I'm looking for a pythonic and efficient replacement for the following self-explanatory code:

term = "< << >" # turn this into "( < )"
term.replace("<<", "#~").replace(">>", "~#").replace(">", ")").replace("<", "(").replace("#~", "<").replace("~#", ">")

Any ideas?

Daniel F
  • 13,684
  • 11
  • 87
  • 116
  • Is every token separated by a space? – Joel Cornett Apr 27 '12 at 19:12
  • 3
    @MarkRansom To be fair, he is asking about a better way to do this, so he probably realises that. – Gareth Latty Apr 27 '12 at 19:23
  • @JoelCornett no, well it depends. You made me realize that I've got a problem, since "(<" should be a possible result string, which would require an input of <<< where the first one must get transformed to a ( and the following two to a <. Awww, I think I need to rethink and reformulate my requirements... – Daniel F Apr 27 '12 at 20:54
  • @MarkRansom, I did realize that, but I know that that sequence will most probably not occur anytime soon in the input, so that it can be used to test the body of code which actually uses the snippet I'm asking about here. Now I want to focus on this snippet. – Daniel F Apr 27 '12 at 20:56
  • 1
    @DanielF., I put that out there not only for your benefit but for those who would provide a better solution. And unlikely input always has a habit of turning up: http://caterina.net/archive/001011.html – Mark Ransom Apr 27 '12 at 21:03
  • Actually, the original problem is this one: [solved] In Python, how can I query a list of words to match a certain query criteria? http://stackoverflow.com/questions/10281863/in-python-how-can-i-query-a-list-of-words-to-match-a-certain-query-criteria Apparently I may need to be able to get a resulting string of (< as well as <) or >) and )>, which would only be possible to archive with >>> and <<<, respectively, so that's no solution.

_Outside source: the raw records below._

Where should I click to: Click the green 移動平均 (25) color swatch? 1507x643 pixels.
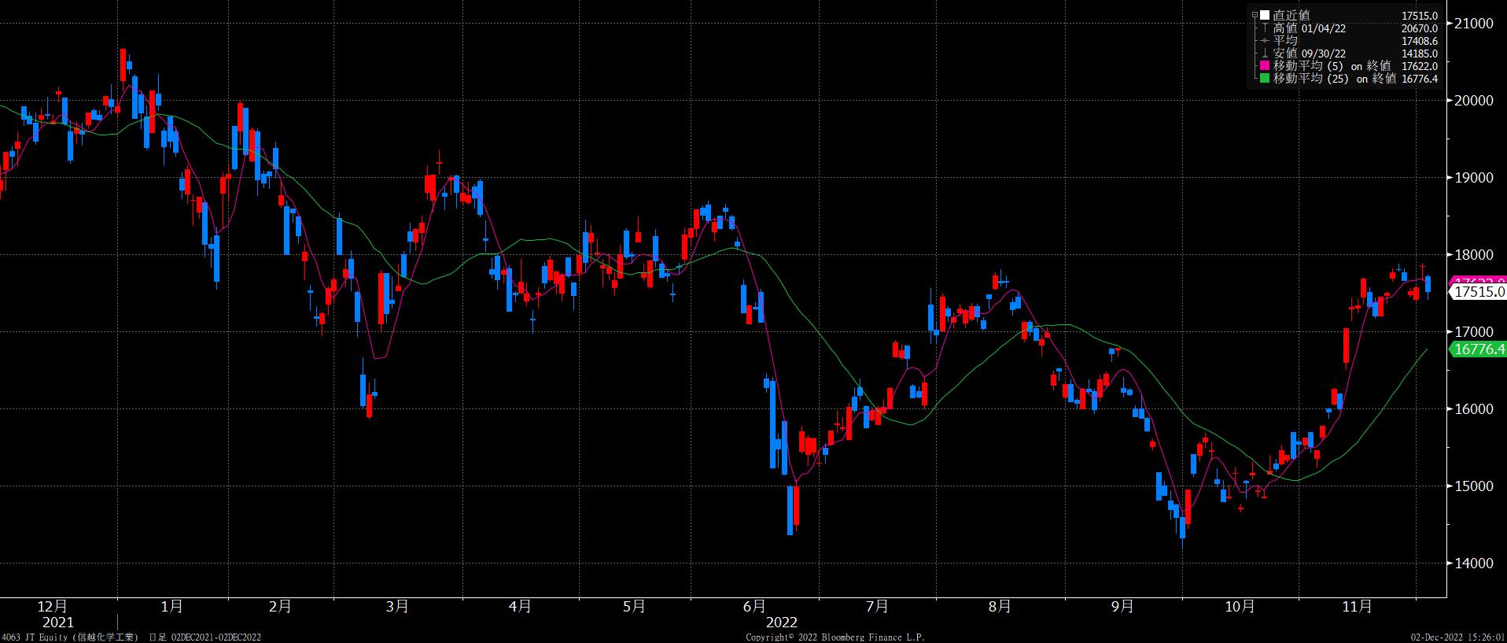(x=1265, y=79)
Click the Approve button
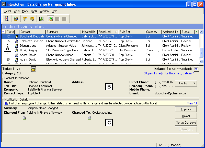The image size is (205, 148). point(186,109)
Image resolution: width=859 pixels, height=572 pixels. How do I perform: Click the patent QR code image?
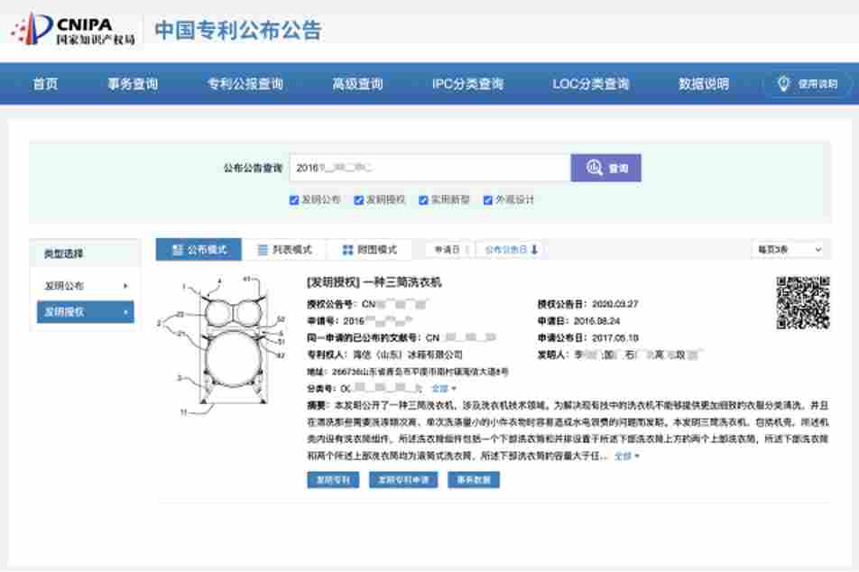(x=802, y=303)
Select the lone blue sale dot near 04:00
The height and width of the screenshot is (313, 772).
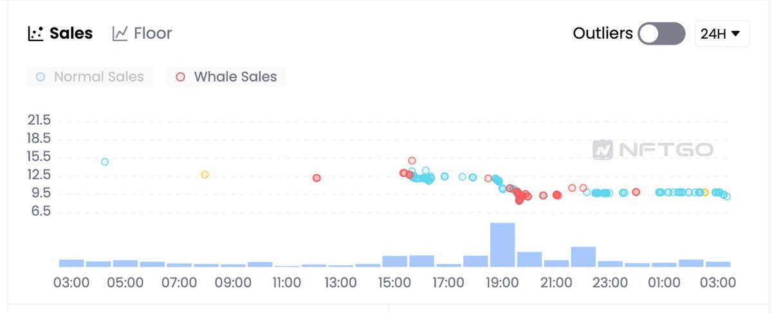[x=105, y=162]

I think I need to use < for ( and something like \< for < ... – Daniel F Apr 27 '12 at 21:04
  • I see your problem, `'<<<'` is ambiguous, should it be `'<('` or `'(<'`? Using `'\'` for quoting has a long history behind it and would make a good alternative. – Mark Ransom Apr 27 '12 at 21:39

4 Answers4

3

Use regular expressions:

import re
d = {'<': '(', '>': ')'}
replaceFunc = lambda m: m.group('a') or d[m.group('b')]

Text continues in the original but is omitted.